=== Data ===

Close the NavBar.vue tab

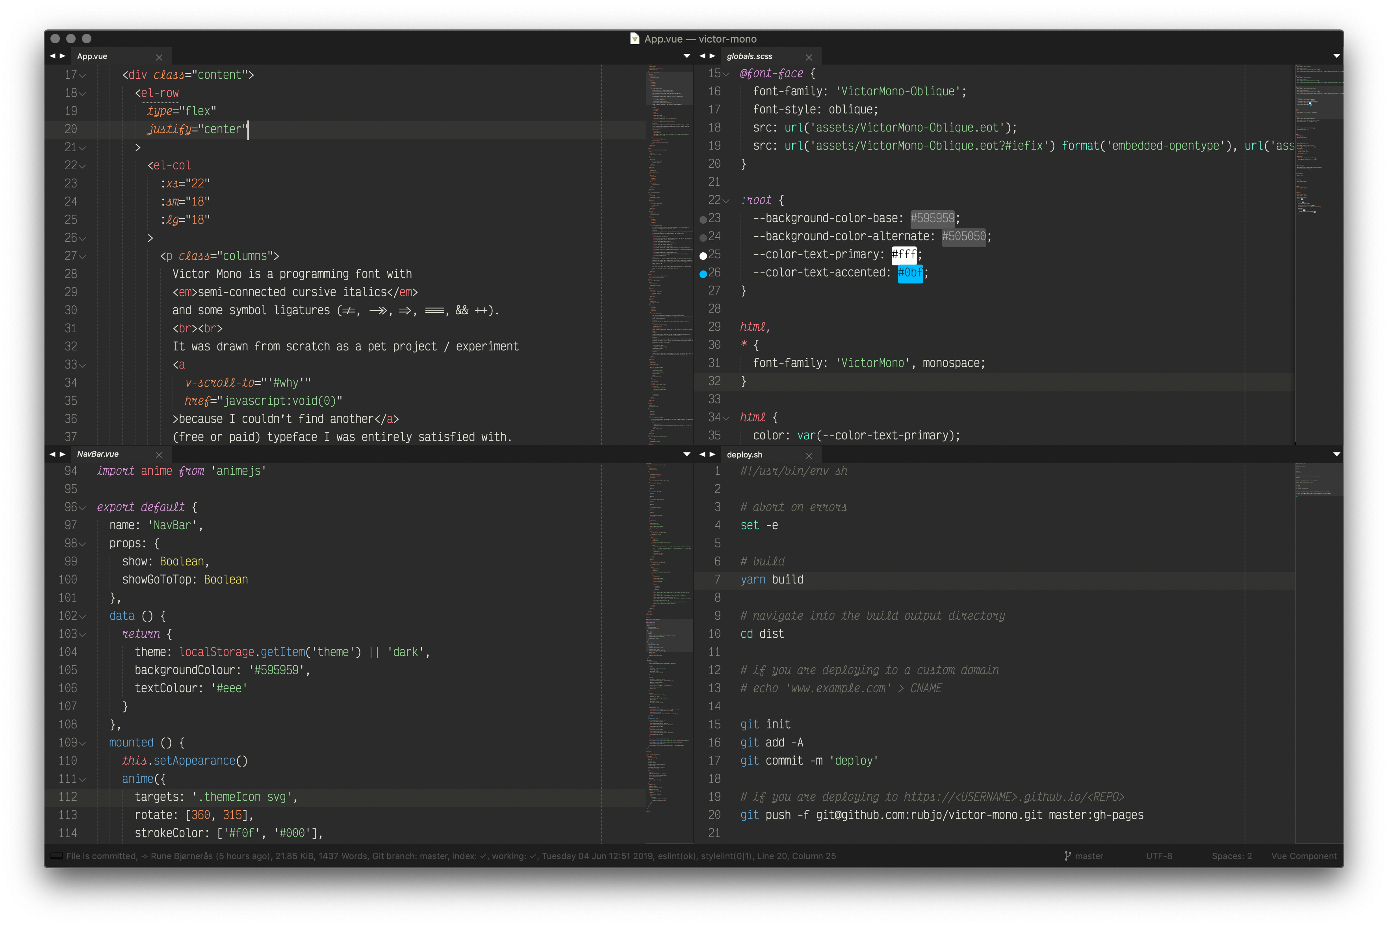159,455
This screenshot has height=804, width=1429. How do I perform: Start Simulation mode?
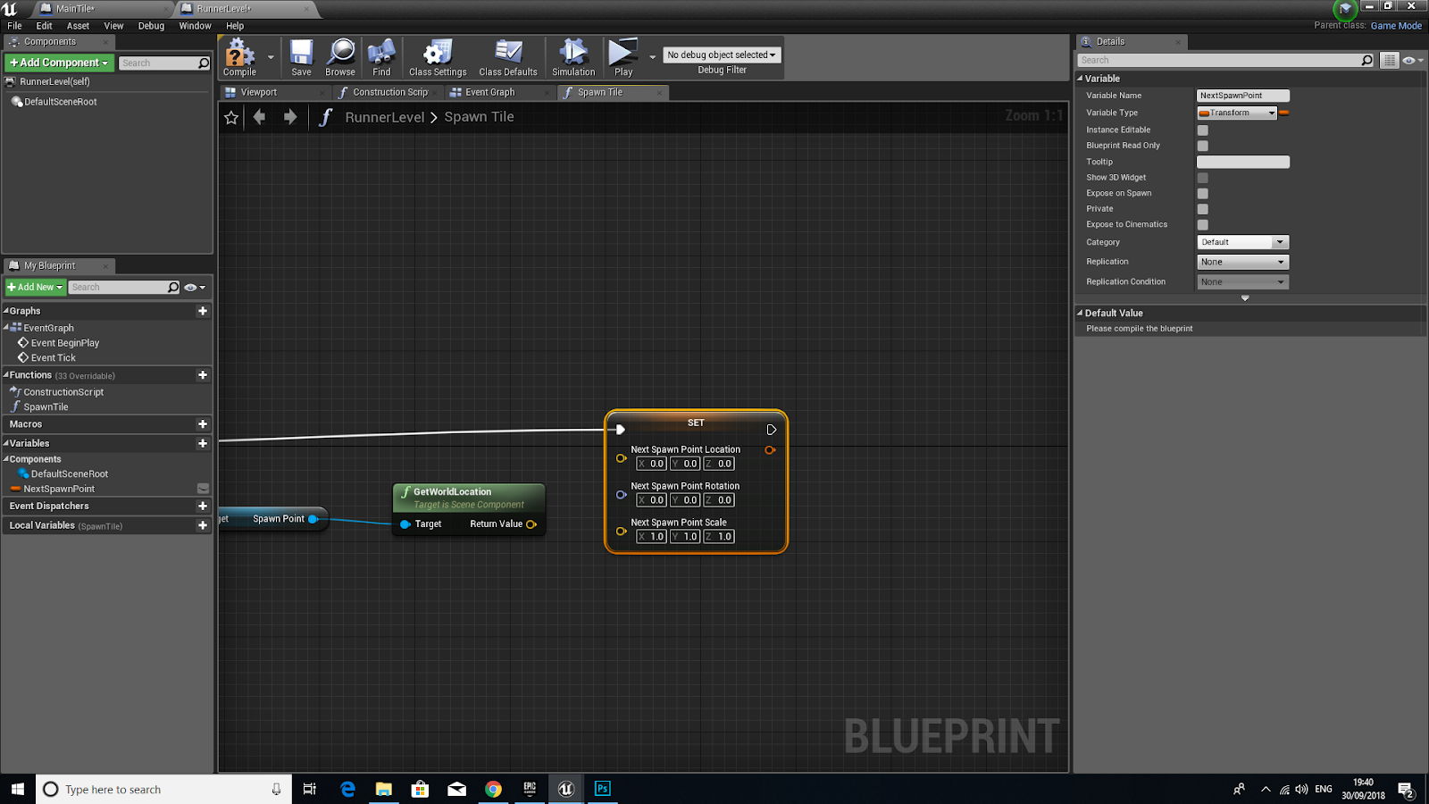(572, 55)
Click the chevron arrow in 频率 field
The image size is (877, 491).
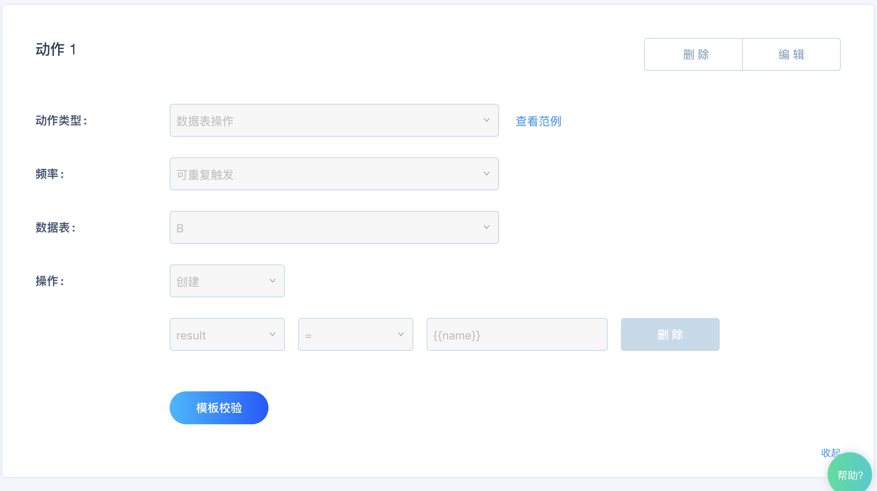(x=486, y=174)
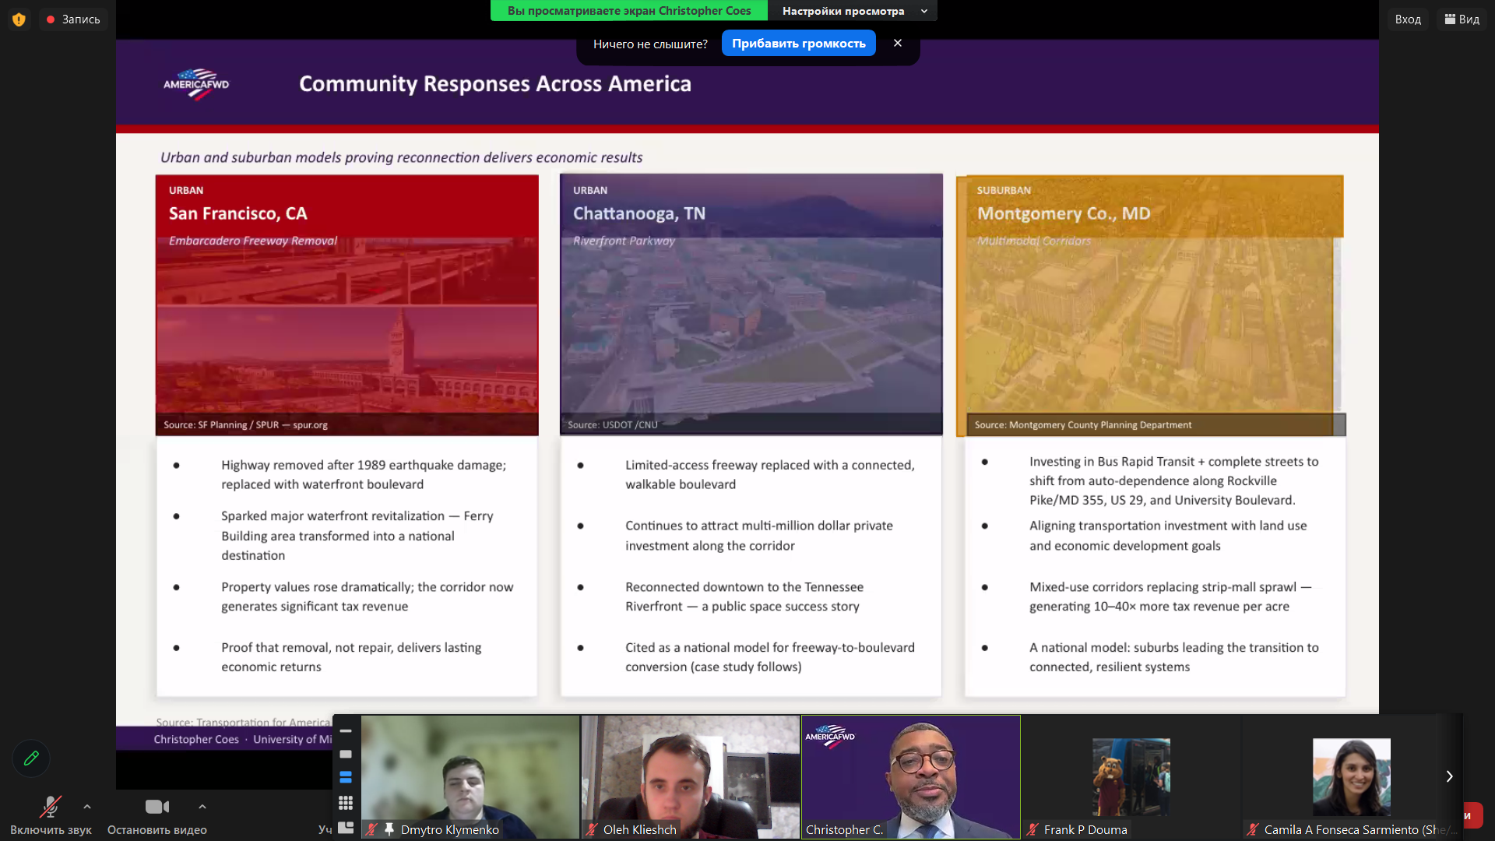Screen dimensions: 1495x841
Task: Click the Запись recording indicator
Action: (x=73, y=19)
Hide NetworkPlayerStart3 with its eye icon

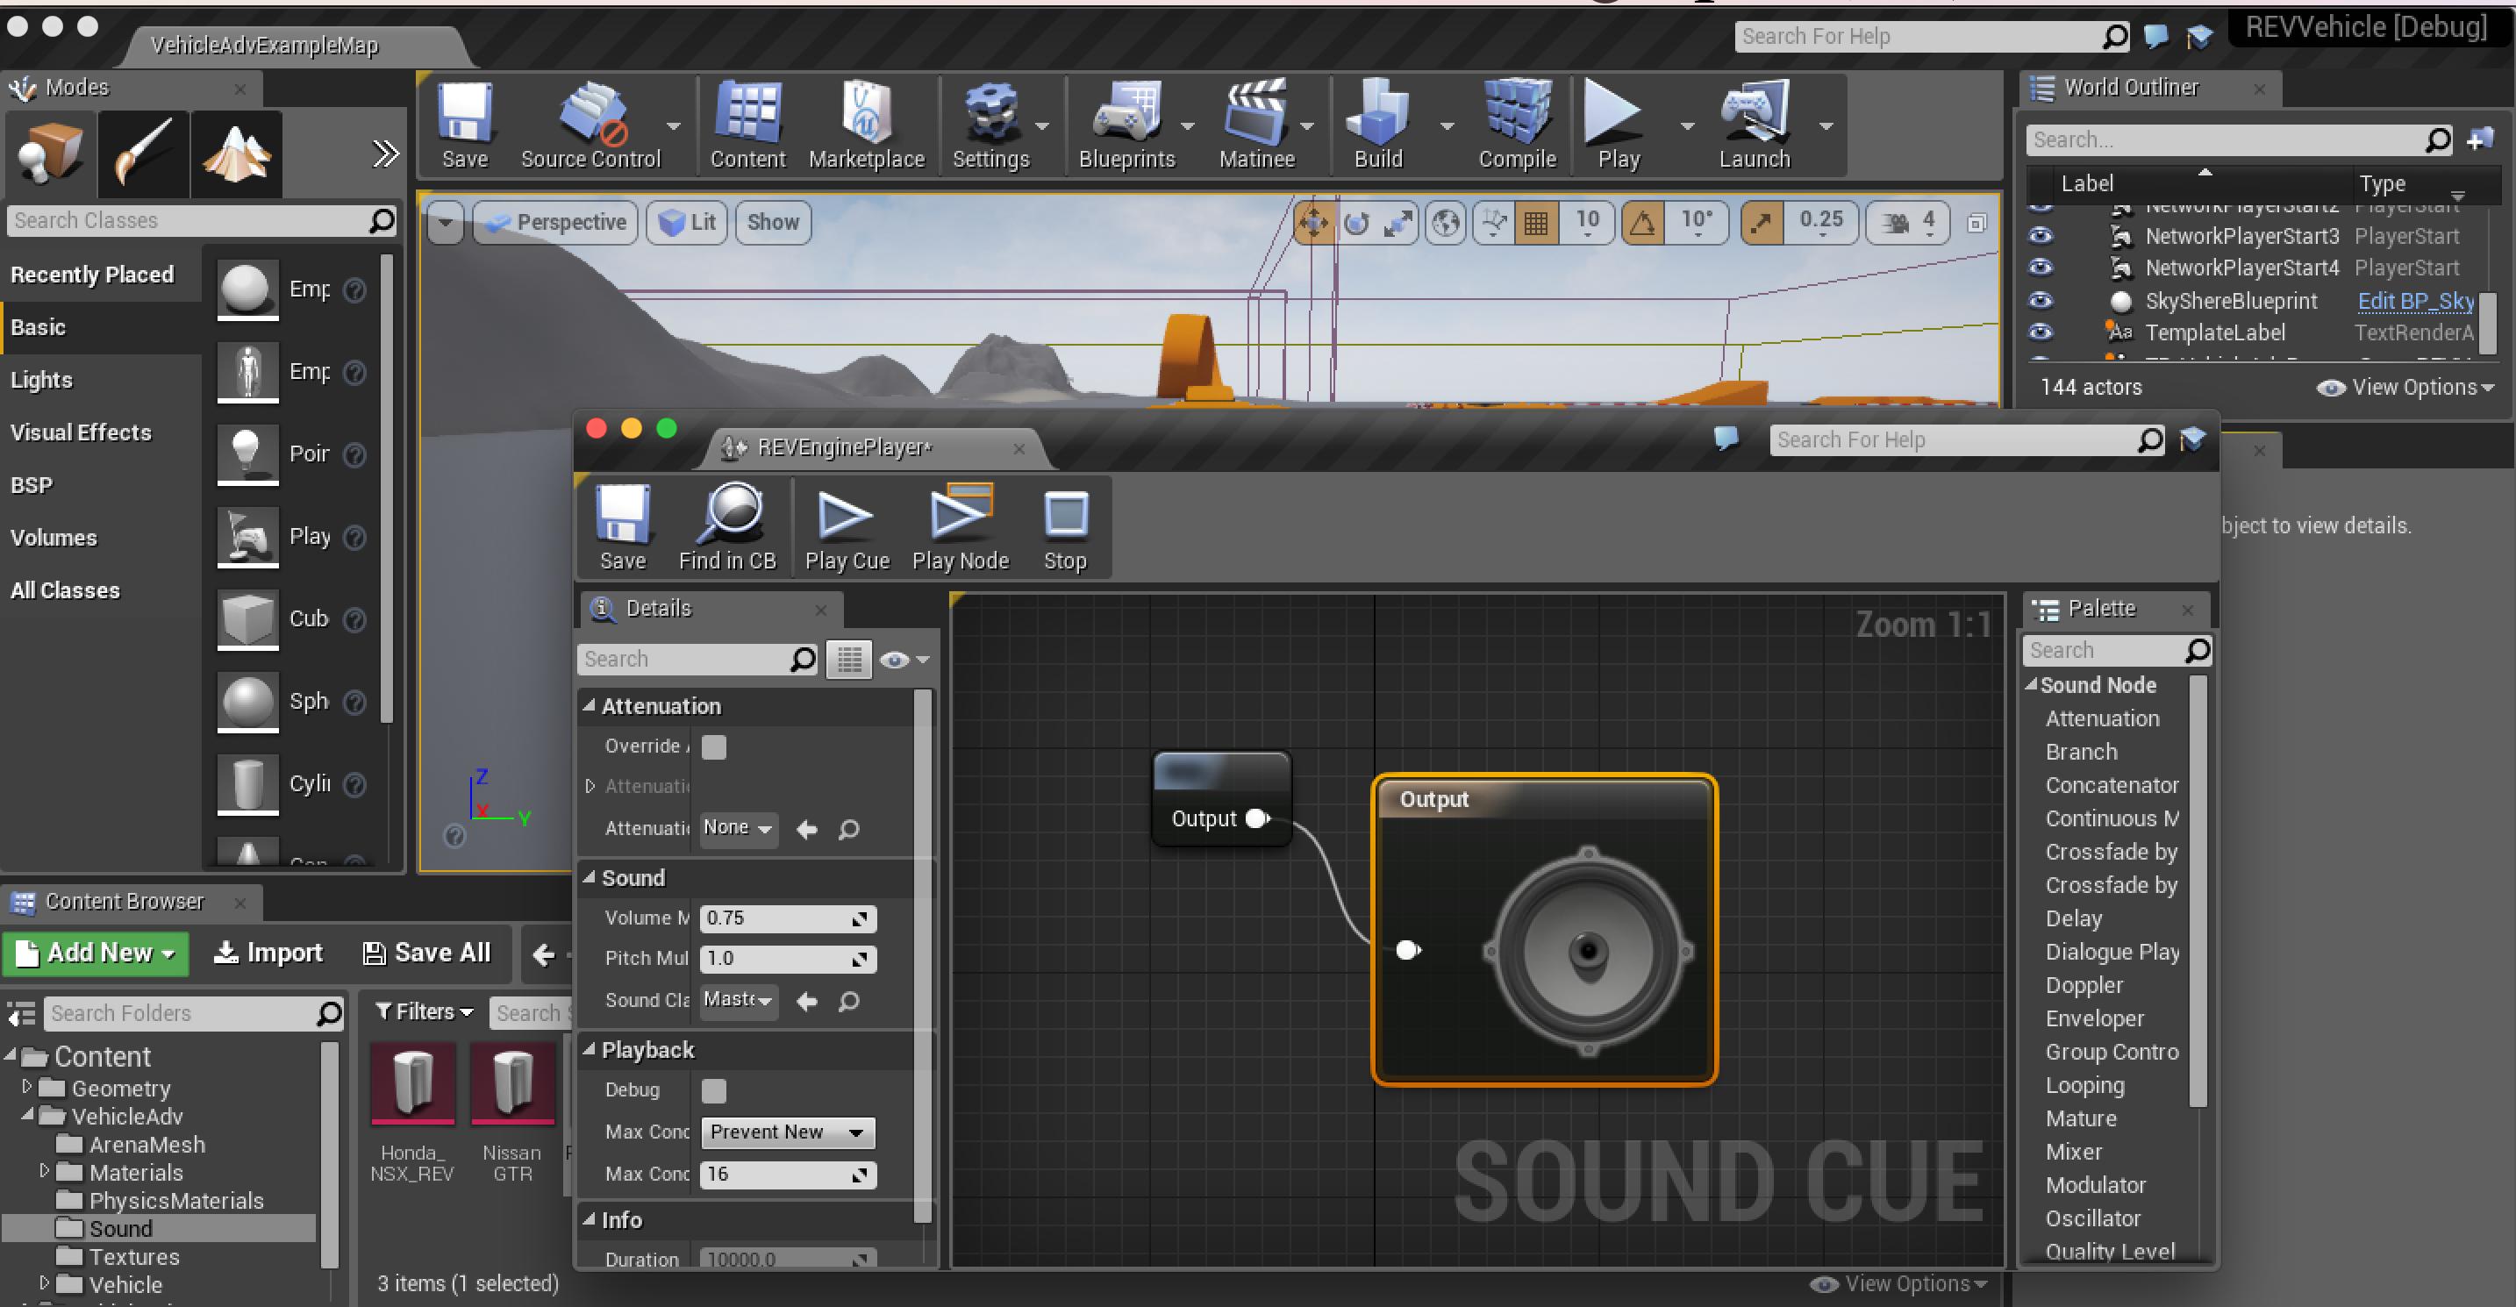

===

## Your assignment
An unchanged copy of the data, images excluded, is all that should be given.

## Answer for the task
Close the NavBar.vue tab

159,455
This screenshot has height=804, width=1429. How do I perform: Start Simulation mode?
(572, 55)
Click the chevron arrow in 频率 field
The image size is (877, 491).
(x=486, y=174)
Screen dimensions: 1495x841
Task: Click the Запись recording indicator
Action: (x=73, y=19)
Hide NetworkPlayerStart3 with its eye icon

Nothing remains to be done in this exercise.